[Page extract]
+-------+

From high-profile retailers like Target and Home Depot to local businesses, organizations are facing the increasing challenge of losing customer data. In some organizations, cyber criminals even take over company systems and demand ransom money to unlock them. Protection against cyber-attacks is no longer just an issue for major corporations, but small businesses (SMB) are at risk of being the newest targets for hackers. However, the threat of an attack may not be on their radar. Busy growing their business, SMBs often lack the technical expertise and necessary funds to fully protect their systems and data. According to CSID’s 2014 SMB survey, 31 percent of small businesses are not taking active measures to protect against security threats.
What is Cybersecurity?
Cybersecurity is the comprehensive effort to protect computers, programs, networks and data from an attack, damage or unauthorized access through technologies, processes, and best practices.
Why is Cybersecurity So Important?
Understanding the detrimental effects of a security breach on their business, large companies are allocating a sizable portion of their IT budget to protect and secure data and systems, making smaller businesses with minimal defense mechanisms an easier target. The consequences of cyber-crime fall into two broad categories: breaches in data security and sabotage. Sabotage can take the form of denial of service attacks, which flood web services with bogus messages, as well as more conventional efforts to disable systems and infrastructure. Whether it is a breach or sabotage the effects of such attacks could result in loss of time and productivity, which cost money, and worst case is the loss of client trust. According to a survey of 1,420 small business owners published by Manta March of 2017, 87% of small business owners don’t feel that they are at risk of experiencing a data breach. Many of these businesses don’t use some of the most common types of protection tools such as: anti-virus software, anti-malware, spam filters, and firewalls.

+-------+

[Record extracts]
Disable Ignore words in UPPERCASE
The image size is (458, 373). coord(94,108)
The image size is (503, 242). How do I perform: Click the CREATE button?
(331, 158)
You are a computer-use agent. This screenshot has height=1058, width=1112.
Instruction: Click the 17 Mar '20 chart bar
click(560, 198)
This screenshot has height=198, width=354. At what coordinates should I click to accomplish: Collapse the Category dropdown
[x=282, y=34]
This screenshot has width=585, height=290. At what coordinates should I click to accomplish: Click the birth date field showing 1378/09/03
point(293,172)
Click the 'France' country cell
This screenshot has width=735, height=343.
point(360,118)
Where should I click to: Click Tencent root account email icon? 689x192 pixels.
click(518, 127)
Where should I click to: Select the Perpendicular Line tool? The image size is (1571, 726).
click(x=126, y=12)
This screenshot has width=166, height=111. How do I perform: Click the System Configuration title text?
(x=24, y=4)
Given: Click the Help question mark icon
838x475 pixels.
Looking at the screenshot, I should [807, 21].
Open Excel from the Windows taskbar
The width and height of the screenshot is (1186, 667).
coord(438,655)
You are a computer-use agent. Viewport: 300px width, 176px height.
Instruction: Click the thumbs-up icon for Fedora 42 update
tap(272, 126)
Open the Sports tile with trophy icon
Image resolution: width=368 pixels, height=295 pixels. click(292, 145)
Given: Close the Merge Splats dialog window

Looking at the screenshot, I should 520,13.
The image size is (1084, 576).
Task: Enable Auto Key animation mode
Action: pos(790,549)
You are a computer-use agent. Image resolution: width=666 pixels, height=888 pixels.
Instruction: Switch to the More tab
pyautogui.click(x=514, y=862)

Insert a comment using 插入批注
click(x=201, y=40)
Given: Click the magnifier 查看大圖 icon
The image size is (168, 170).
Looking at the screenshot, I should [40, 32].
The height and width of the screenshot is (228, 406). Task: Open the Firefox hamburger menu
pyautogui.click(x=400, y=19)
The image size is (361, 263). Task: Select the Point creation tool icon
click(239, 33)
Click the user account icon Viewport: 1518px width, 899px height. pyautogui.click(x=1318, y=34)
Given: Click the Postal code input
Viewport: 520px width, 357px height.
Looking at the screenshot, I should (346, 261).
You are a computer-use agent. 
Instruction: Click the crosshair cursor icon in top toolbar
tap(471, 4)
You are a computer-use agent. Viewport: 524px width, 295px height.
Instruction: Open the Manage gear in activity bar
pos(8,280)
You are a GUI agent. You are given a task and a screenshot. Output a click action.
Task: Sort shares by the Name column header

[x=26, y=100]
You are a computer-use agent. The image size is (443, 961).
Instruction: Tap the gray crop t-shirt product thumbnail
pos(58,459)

+-------+

[Tasks to perform]
1. Answer these about the cybersecurity text:
(a) What share of small businesses does CSID's 2014 SMB survey say are not taking active measures against security threats?
(b) Into which two broad categories do the consequences of cyber-crime fall?
(c) How many small business owners took part in the survey Manta published in March 2017?
2. Please extend the cybersecurity text, picking up after its last sentence.

[Results by task]
1.
(a) 31 percent
(b) Breaches in data security and sabotage
(c) 1,420

2.
“Most small-business owners don’t think they’re at risk. As a result, it’s fair to say they are indeed ill-prepared to safeguard against an attack.”
—Bryan Seely, Network Engineer, famous for Hacking into FBI and now teaching online course for Udemy
“Cybersecurity is clearly a concern that the entire business community shares, but it represents an especially pernicious threat to smaller businesses,” the Securities and Exchange Commission wrote in a 2015 report.
What Can I do to Protect My Business?
The first step towards change is awareness. Becoming aware of the real threats of cyber-attacks and learning the basics of Cybersecurity is the first step toward changing the risks of being the target that could cost you time and money.
Practical steps after awareness:
- Install anti-virus, anti-malware and anti-phishing software
- Institute best practices such as:
- Performing regular software updates for all programs
- Performing regular back-ups and keeping them off-site
- Using strong passwords
- Training! Employees can view a self-paced 30-minute video provided by the U.S. Small Business Administration containing an introduction to securing information in a small business
Hire a Managed Services Provider to assess your threats (many offer predictable monthly pricing)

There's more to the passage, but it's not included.